▶ _EXTRACTED INFORMATION_

* * * * *

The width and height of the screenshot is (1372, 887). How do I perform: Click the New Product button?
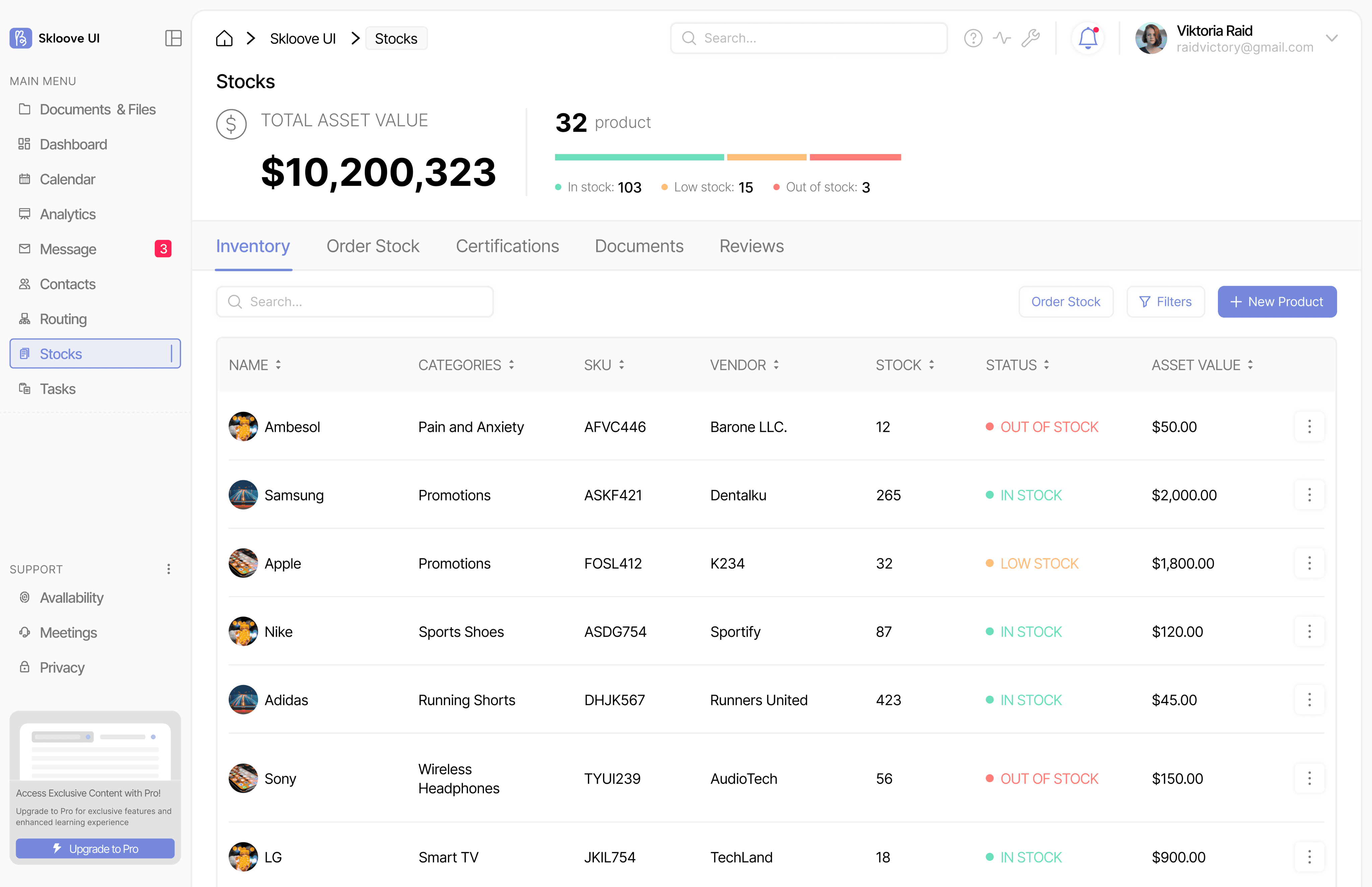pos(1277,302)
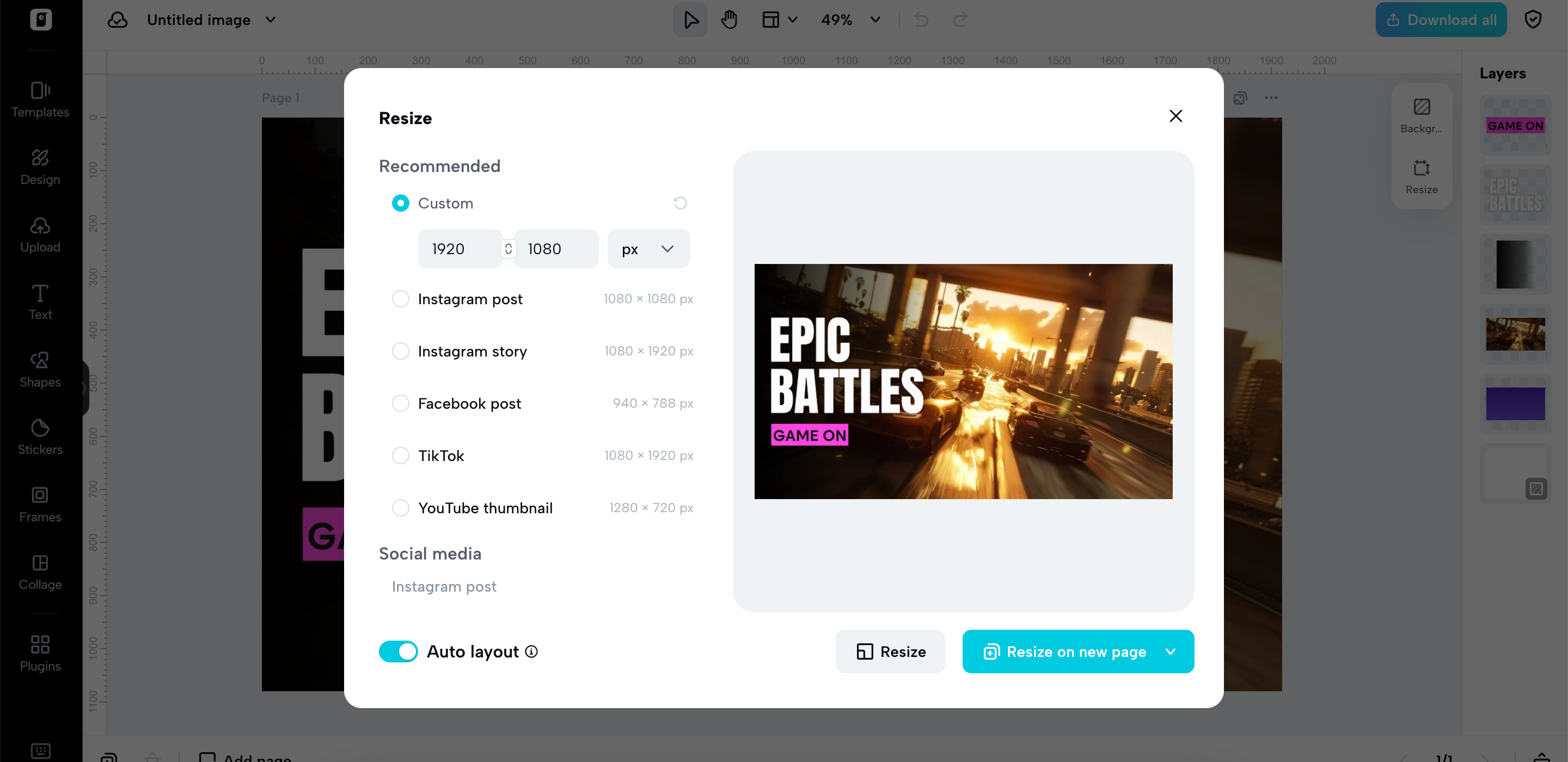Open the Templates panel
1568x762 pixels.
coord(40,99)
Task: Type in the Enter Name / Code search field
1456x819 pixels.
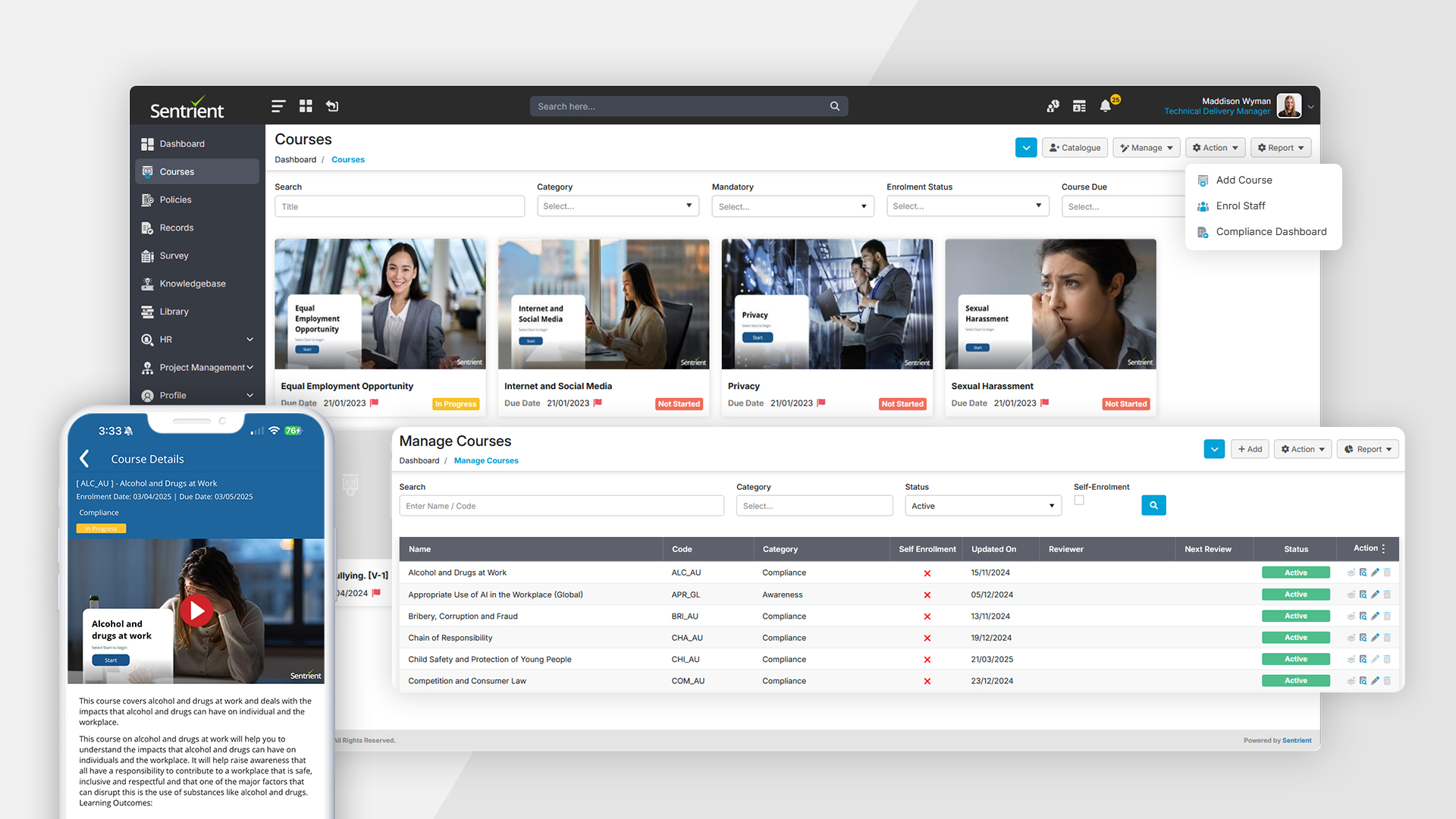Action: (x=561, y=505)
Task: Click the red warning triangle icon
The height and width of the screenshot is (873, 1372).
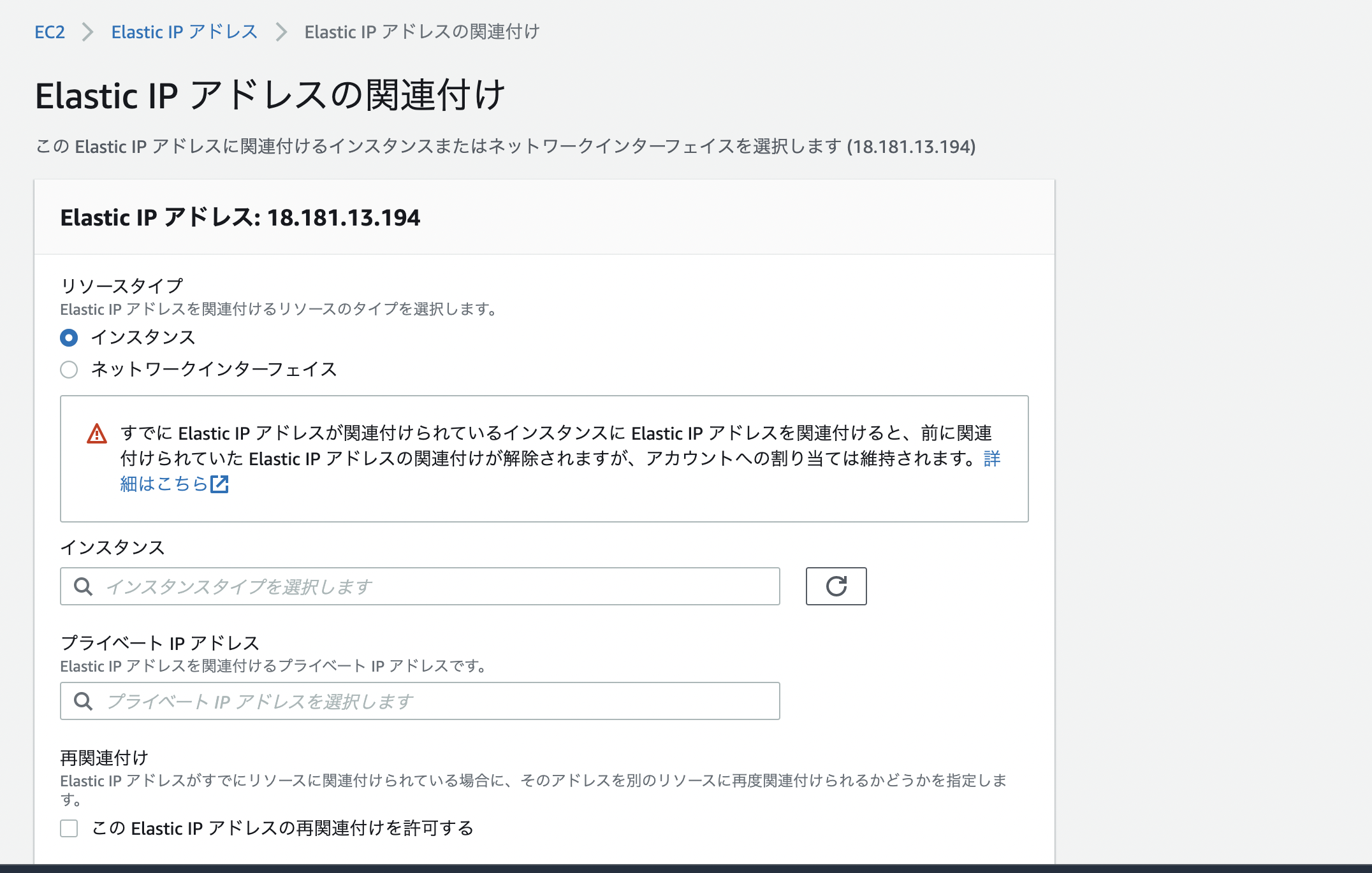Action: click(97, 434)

* * * * *

▶ _ABOUT THIS TASK_
Render the data above verbatim and without pictures.

▶ _TASK RESULT_
The width and height of the screenshot is (1372, 887). How do I perform: Click the New Product button?
pos(1277,302)
Open the Templates panel
1568x762 pixels.
coord(40,99)
Task: Type in the Enter Name / Code search field
1456x819 pixels.
Action: (x=561, y=505)
Task: Click the red warning triangle icon
The height and width of the screenshot is (873, 1372).
Action: click(97, 434)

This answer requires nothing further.